Differential abundance

Hooke can identify differentially abundant cell types for a given contrast. The underlying PLN model mimics the standard (G)LM-like interface of R::stats. This allows users to fit a multivariate Poisson lognormal model after correcting for effects of offsets and covariates. This framework allows users to perform multivariate statistical regression to describe how perturbations alter the relative abundances of each cell state. For example, you could model the effects of genotype (WT vs MT) while controlling for experimental batch.

Analysis of differentially abundant cell types in silicosis with Hooke

This data was published in Hasegawa, Franks, et al. bioRxiv.

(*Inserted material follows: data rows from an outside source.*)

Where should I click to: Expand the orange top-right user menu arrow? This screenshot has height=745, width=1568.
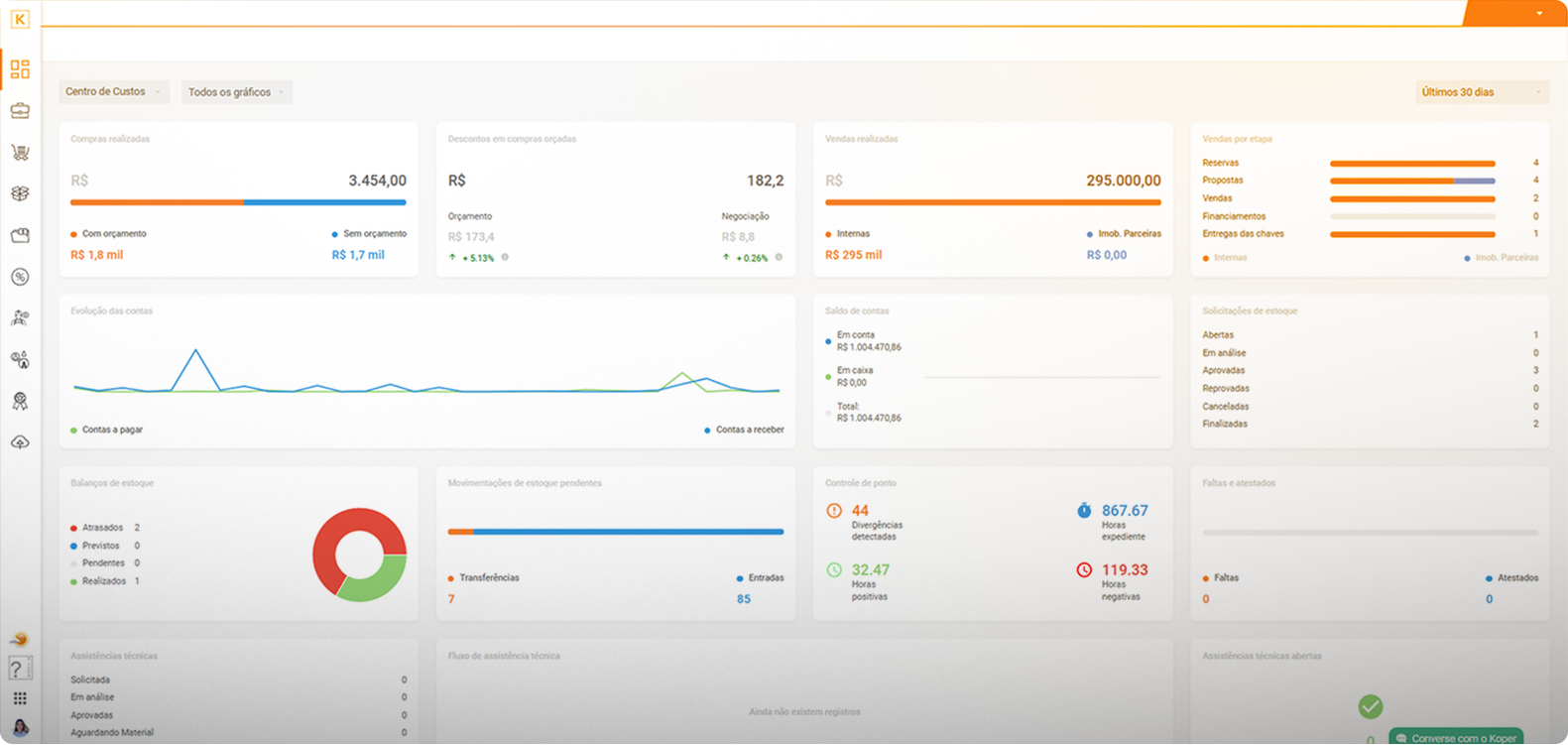[x=1539, y=14]
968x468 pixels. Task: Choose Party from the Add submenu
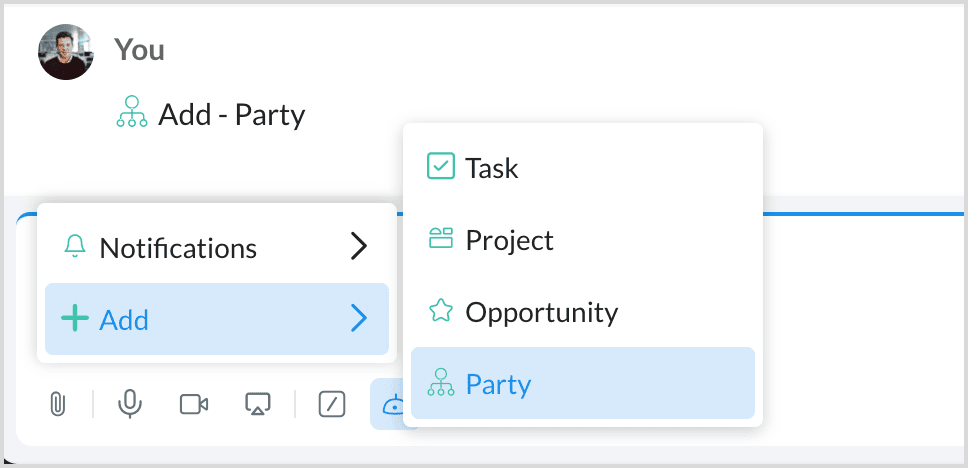point(498,383)
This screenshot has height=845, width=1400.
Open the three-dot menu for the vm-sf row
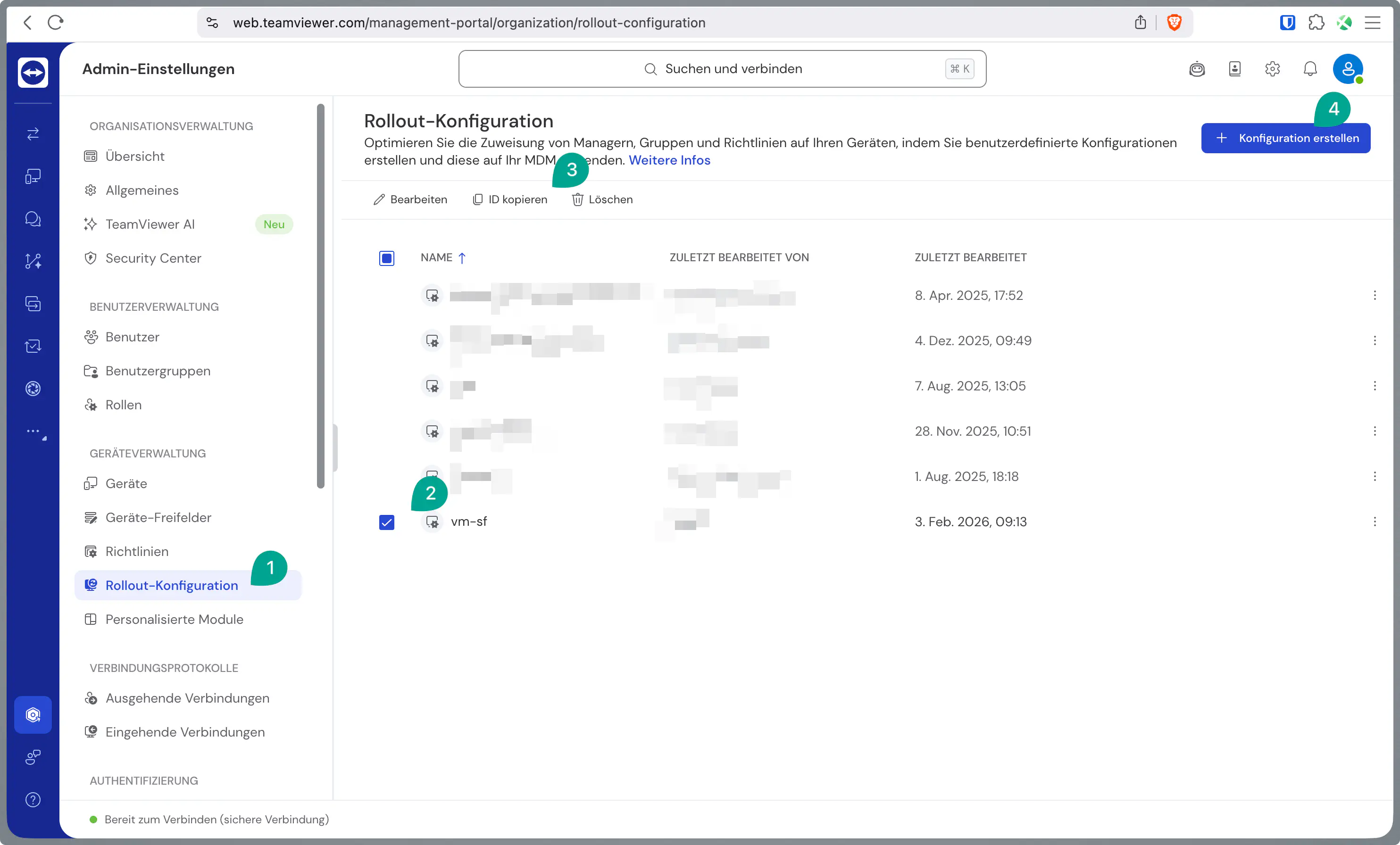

The authors performed a longitudinal transcriptomic analysis using scRNA-sequencing of the lungs from pre- and post-silica challenged mice.

The data includes 12 whole lung samples across pre- and post- intratracheal silica. 35 unique cell states were identified using highly and specifically expressed marker genes. For simplicity, we are splitting samples into 2 levels: exposed and not exposed. The goal is to identify which cell types are differentially abundant post-silica exposure.

cds = readRDS("silicosis_cds.rds")

# for simplicity, we are lumping together pre and post i.t. silica
colData(cds)$exposed = ifelse(colData(cds)$Timepoint == 0, "not exposed", "exposed")
colData(cds)$Rep = as.factor(colData(cds)$Rep)

plot_cells(cds, color_cells_by = "fine_annotation", label_groups_by_cluster = F)

silicosis_umap

Making a cell count set object

The first step of Hooke is to create a cell_count_set object. This requires three inputs:

cds - a monocle3 cell_data_set object
sample group - A column in colData(cds) that specifies how cells are grouped into samples
cell group - A column in colData(cds) that specifies how cells are grouped into types or states (e.g. cluster)

ccs = new_cell_count_set(cds, 
                         sample_group = "ID", 
                         cell_group = "fine_annotation")

Fitting a cell count model

The next step is to fit a cell_count_model given a model formula. This function works with the standard R formula notations.

A cell count model requires the following inputs:

ccs - a Hooke cell_count_set object
main_model_formula_str - A character string specifying the model of cell abundances across samples, where terms refer to columns in colData(ccs). Put main effects here.
nuisance_model_formula_str - A character string specifying the model of cell abundances across samples. Put nuisance effects here.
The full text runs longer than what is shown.